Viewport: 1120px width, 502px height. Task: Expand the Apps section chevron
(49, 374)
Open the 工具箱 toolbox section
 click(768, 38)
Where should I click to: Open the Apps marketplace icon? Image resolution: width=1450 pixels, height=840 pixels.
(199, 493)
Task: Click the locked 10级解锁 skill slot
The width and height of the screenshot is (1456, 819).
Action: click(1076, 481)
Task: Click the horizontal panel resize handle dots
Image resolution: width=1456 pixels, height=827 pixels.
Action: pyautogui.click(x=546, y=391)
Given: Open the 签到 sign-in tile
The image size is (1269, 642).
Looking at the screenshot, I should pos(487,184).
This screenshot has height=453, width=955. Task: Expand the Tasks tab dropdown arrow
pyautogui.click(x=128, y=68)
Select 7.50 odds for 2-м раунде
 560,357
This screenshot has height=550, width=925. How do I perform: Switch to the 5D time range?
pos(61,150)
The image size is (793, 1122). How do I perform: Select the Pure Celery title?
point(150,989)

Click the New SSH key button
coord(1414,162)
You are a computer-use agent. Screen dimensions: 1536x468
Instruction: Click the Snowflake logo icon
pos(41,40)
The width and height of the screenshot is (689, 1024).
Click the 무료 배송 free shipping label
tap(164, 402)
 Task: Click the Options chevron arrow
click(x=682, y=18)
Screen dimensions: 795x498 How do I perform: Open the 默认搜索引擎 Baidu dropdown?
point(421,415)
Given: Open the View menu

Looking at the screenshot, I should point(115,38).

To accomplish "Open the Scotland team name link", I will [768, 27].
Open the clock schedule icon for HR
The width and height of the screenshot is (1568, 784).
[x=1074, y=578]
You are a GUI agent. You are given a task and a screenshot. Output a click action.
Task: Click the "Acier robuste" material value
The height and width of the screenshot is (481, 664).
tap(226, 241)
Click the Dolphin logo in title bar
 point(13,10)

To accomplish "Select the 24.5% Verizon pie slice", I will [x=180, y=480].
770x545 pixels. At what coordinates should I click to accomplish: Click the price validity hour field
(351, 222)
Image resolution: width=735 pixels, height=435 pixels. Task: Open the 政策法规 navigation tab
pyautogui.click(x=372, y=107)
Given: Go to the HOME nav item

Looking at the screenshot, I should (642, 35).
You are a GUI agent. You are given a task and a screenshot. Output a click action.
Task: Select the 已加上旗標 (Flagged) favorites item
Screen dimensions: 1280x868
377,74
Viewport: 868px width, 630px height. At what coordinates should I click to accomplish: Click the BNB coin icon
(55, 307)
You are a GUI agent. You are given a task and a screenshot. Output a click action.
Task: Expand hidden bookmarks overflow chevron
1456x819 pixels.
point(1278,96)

= What to work on =
Reproduce each of the records above line for line, without changing anything.

= Worked solution =
Viewport: 1120px width, 502px height. Task: Expand the Apps section chevron
(49, 374)
Open the 工具箱 toolbox section
 click(768, 38)
Where should I click to: Open the Apps marketplace icon? Image resolution: width=1450 pixels, height=840 pixels.
(199, 493)
Task: Click the locked 10级解锁 skill slot
The width and height of the screenshot is (1456, 819).
Action: click(1076, 481)
Task: Click the horizontal panel resize handle dots
Image resolution: width=1456 pixels, height=827 pixels.
Action: pyautogui.click(x=546, y=391)
Given: Open the 签到 sign-in tile
The image size is (1269, 642).
Looking at the screenshot, I should pos(487,184).
This screenshot has height=453, width=955. Task: Expand the Tasks tab dropdown arrow
pyautogui.click(x=128, y=68)
Select 7.50 odds for 2-м раунде
 560,357
This screenshot has height=550, width=925. How do I perform: Switch to the 5D time range?
pos(61,150)
The image size is (793, 1122). How do I perform: Select the Pure Celery title?
point(150,989)

Click the New SSH key button
coord(1414,162)
You are a computer-use agent. Screen dimensions: 1536x468
Instruction: Click the Snowflake logo icon
pos(41,40)
The width and height of the screenshot is (689, 1024).
Click the 무료 배송 free shipping label
tap(164, 402)
 Task: Click the Options chevron arrow
click(x=682, y=18)
Screen dimensions: 795x498 How do I perform: Open the 默认搜索引擎 Baidu dropdown?
point(421,415)
Given: Open the View menu

Looking at the screenshot, I should point(115,38).

To accomplish "Open the Scotland team name link", I will [768, 27].
Open the clock schedule icon for HR
The width and height of the screenshot is (1568, 784).
[x=1074, y=578]
You are a GUI agent. You are given a task and a screenshot. Output a click action.
Task: Click the "Acier robuste" material value
The height and width of the screenshot is (481, 664).
tap(226, 241)
Click the Dolphin logo in title bar
 point(13,10)

To accomplish "Select the 24.5% Verizon pie slice", I will [x=180, y=480].
770x545 pixels. At what coordinates should I click to accomplish: Click the price validity hour field
(351, 222)
Image resolution: width=735 pixels, height=435 pixels. Task: Open the 政策法规 navigation tab
pyautogui.click(x=372, y=107)
Given: Go to the HOME nav item

Looking at the screenshot, I should (642, 35).
You are a GUI agent. You are given a task and a screenshot. Output a click action.
Task: Select the 已加上旗標 (Flagged) favorites item
Screen dimensions: 1280x868
377,74
Viewport: 868px width, 630px height. At what coordinates should I click to accomplish: Click the BNB coin icon
(55, 307)
You are a GUI agent. You are given a task and a screenshot. Output a click action.
Task: Expand hidden bookmarks overflow chevron
1456x819 pixels.
point(1278,96)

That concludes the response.